**Task requirements**
Copy out all of the data word for word. Omit every picture.

Segment Start: Data for analysis

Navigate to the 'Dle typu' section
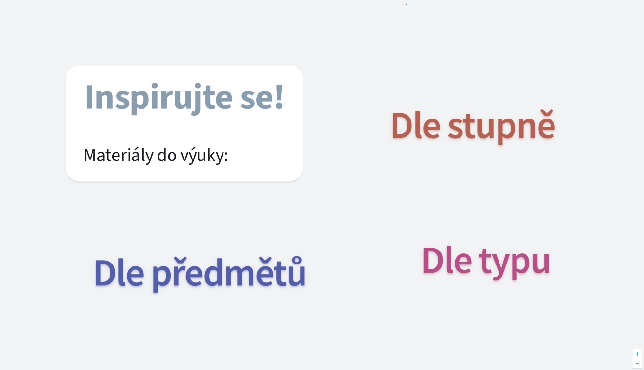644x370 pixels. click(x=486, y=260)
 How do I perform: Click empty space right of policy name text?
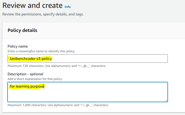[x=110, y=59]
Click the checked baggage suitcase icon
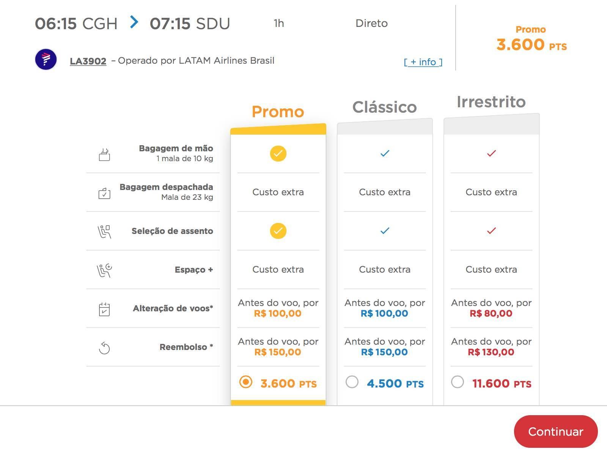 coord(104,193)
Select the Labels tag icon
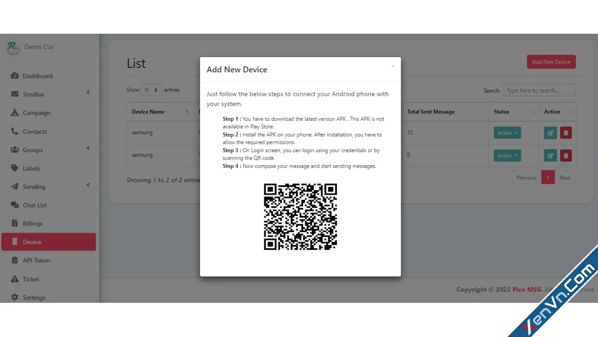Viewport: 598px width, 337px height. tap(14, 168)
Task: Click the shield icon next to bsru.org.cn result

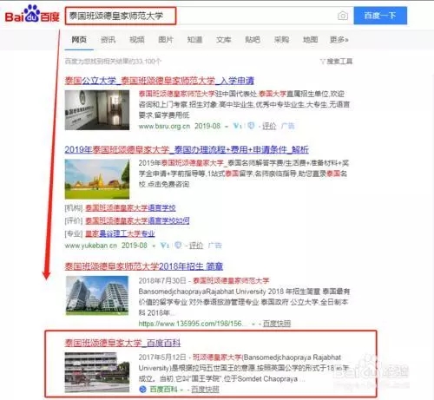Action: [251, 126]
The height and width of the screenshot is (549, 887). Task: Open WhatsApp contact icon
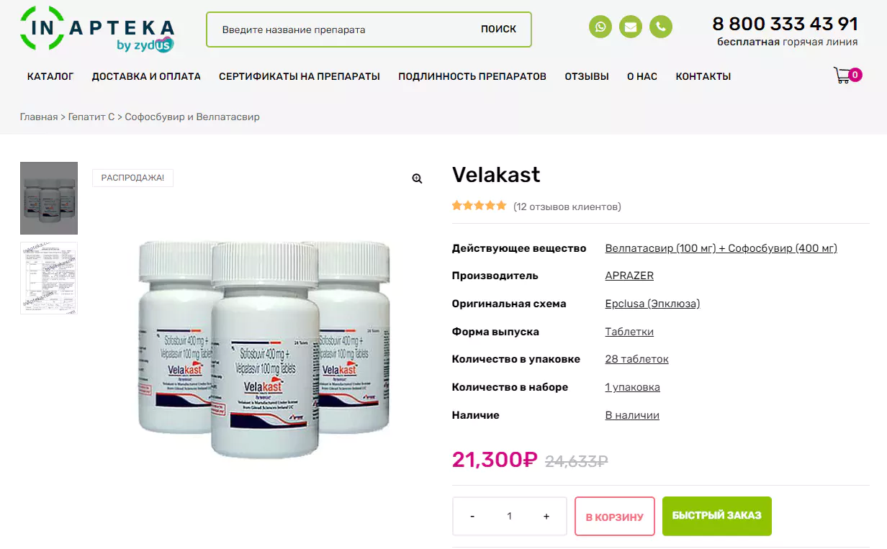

Segment End: Data for analysis

**Answer below**
Navigate to the 'Dle typu' section
644x370 pixels. click(x=486, y=260)
 How do I perform: Click empty space right of policy name text?
[x=110, y=59]
Click the checked baggage suitcase icon
 coord(104,193)
Select the Labels tag icon
Viewport: 598px width, 337px height. tap(14, 168)
Task: Click the shield icon next to bsru.org.cn result

Action: [251, 126]
The height and width of the screenshot is (549, 887). Task: Open WhatsApp contact icon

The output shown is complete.